И журнал начал жить! И приобрел бешеную популярность сначала в китайских группах, а потом его оценили и «европейцы». Появились подражания. «Англичане» начали выпуск многосерийного романа «Похождения матерого шпиона Джонни Уокера». «Немцы» издали роскошный комикс «Невероятые приключения ПДБ[4] на БМД[5] на ЦЕ ТВД[6]». Диссидентская же деятельность «французов» ограничилась сочинением русско-французской песни, исполняемой на мотив «Марсельезы»:
— ну и дальше в том же духе.
В общем, пусть нынешние диссиденты на пенсии особенно не пыжатся на своих Брайтонах — и без них народное творчество жило и не хирело.
Неизвестно, сколько бы просуществовал этот патриарх диверсантского самиздата, славный «Хэцзошэ хуабао». Возможно, просто тихо заглох бы с наступлением весны: в эту пору духовная энергия курсантов перенацеливается в другом направлении. Но — случилось так, что волею судьбы вся стопка из пяти изданных журналов попалась на глаза двум неразлучным преподам военного перевода, майорам Куркову и Оверчуку. Вот чего, спрашивается, они в классе языка после занятий забыли — своей преподавательской у них нет, что ли? Наверное, решили хлопнуть по стопарю без лишних свидетелей. Ну и — обнаружили у Сэма в столе весь тираж, каковой и был сей же секунд ими арестован. Нет, разумеется, не для того, чтобы докладывать об этом кому-то, вы что, не такие они люди. Но когда преподу попадает в руки ТАКОЕ творение учеников — да какой же нормальный препод с таким сувениром расстанется! Это же — на всю жизнь память и доказательство своих незаурядных педагогических успехов! Ну, естественно, командир китайской группы об аресте тиража был проинформирован. И было ему высказано отеческое напутствие в приватной беседе с преподавателями: несмотря на то, что они, преподаватели, несказанно рады таким успехам курсантов во внеклассном изучении языка, впредь настоятельно рекомендуется не искать приключений на свою задницу и выпуск журнала прекратить. Тем дело и закончилось. Ну, а невольно пострадал в результате всего этого один лишь невезун Рустам.
Дело было так. Две недели спустя Рустам сидел, никого не трогал, на лекции по военной истории. И так получилось, что собираясь на занятия, он впопыхах перепутал тетради: вместо конспекта лекций по истории он сунул в сумку ту самую тетрадь черновых прописей, на страницах которой и родился незабвенный «Хэцзошэ хуабао» — обложки у тетрадей были одинаковые. Ну, что. Такое дело.
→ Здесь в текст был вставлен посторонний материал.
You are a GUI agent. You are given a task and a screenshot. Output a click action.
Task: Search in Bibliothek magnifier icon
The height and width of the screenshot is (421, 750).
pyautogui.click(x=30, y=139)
Не бежать же обратно в казарму с занятия — ладно, авось пронесет…
Рустам перелистывал страницы с похождениями удалых Ходжи Насретдина и Чжана Ёувэна и ностальгически вздыхал. Эх, хороший журнал был все-таки…
— Та-ак, товарищ Садыков! — раздался вдруг над ним брюзгливый голос преподавателя военной истории полковника Салангина, — Теперь понятно, почему вы так плохо военную историю знаете!
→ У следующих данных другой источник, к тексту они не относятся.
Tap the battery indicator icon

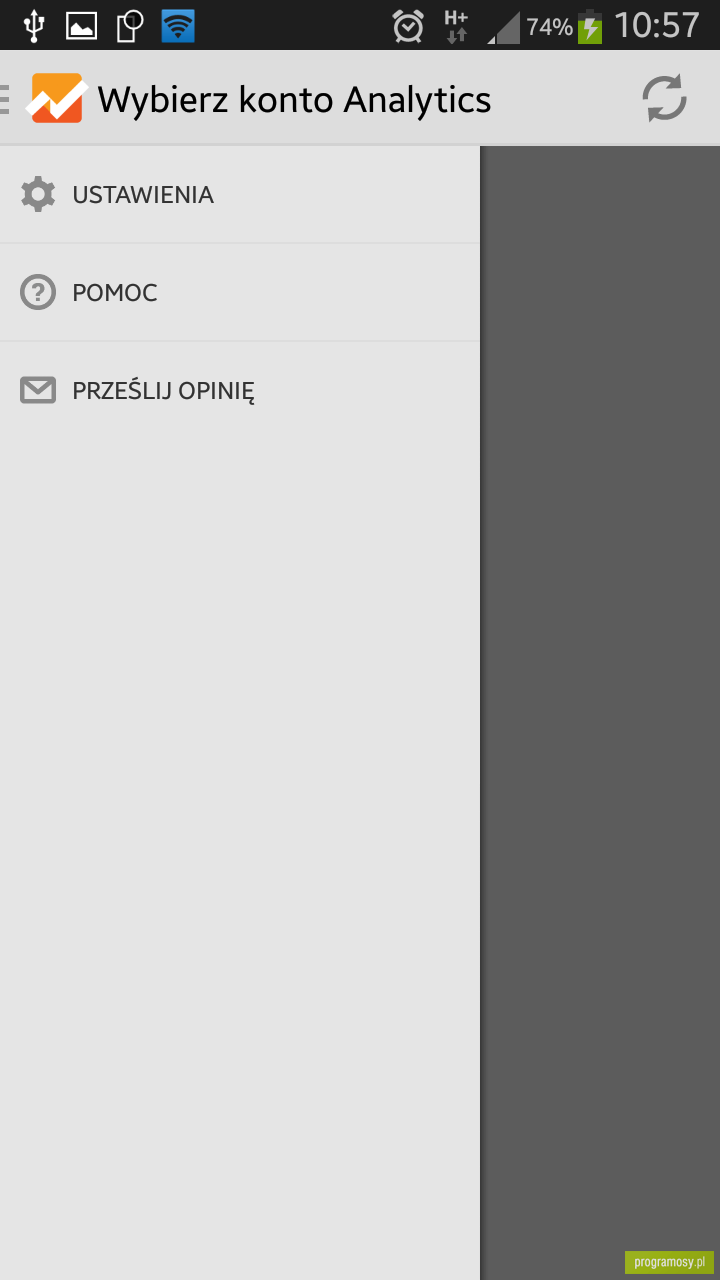(x=590, y=26)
Это было жуткой несправедливостью! Военную историю Рустам знал и любил. Более того, он даже был нештатным экскурсоводом в знаменитом музее ВДВ, а это далеко не каждому доверяли. Но — что тут скажешь? Как в том анекдоте: попал в дерьмо — так не чирикай.
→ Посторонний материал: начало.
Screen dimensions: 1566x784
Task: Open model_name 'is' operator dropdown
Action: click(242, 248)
— Вот, я думаю, вашему командиру с этим интересно будет ознакомиться! — злорадно продолжал Салангин, — Уж он, я думаю, правильные выводы-то сделает!
Разумеется, Бздынь правильные выводы сделал.
— А курсант Садыков вообще уже нюх потерял! — гневно объявил ротный на субботнем подведении итогов недели, — Полковник Салангин задал летучку по военной истории, так товарищ Садыков ему на листочке болт ишачий нарисовал! Да еще и стишок какой-то китайский накорябал — на, полковник! Оцени, какой я дерзкий мужик! С-садыков!! Что ты мне еще завтра преподнесешь, вьюнош ты мой бледный со взором горящим?! У меня уже вся жжопа в шрамах от ваших фокусов! Р-рогов!! Три наряда… Не, ни хера — пять нарядов от меня этому орёлику наманганскому! Через день — под р-р-ремень, чтоб задница у него к этой тумбочке приросла! Все — свободны все, великий народ!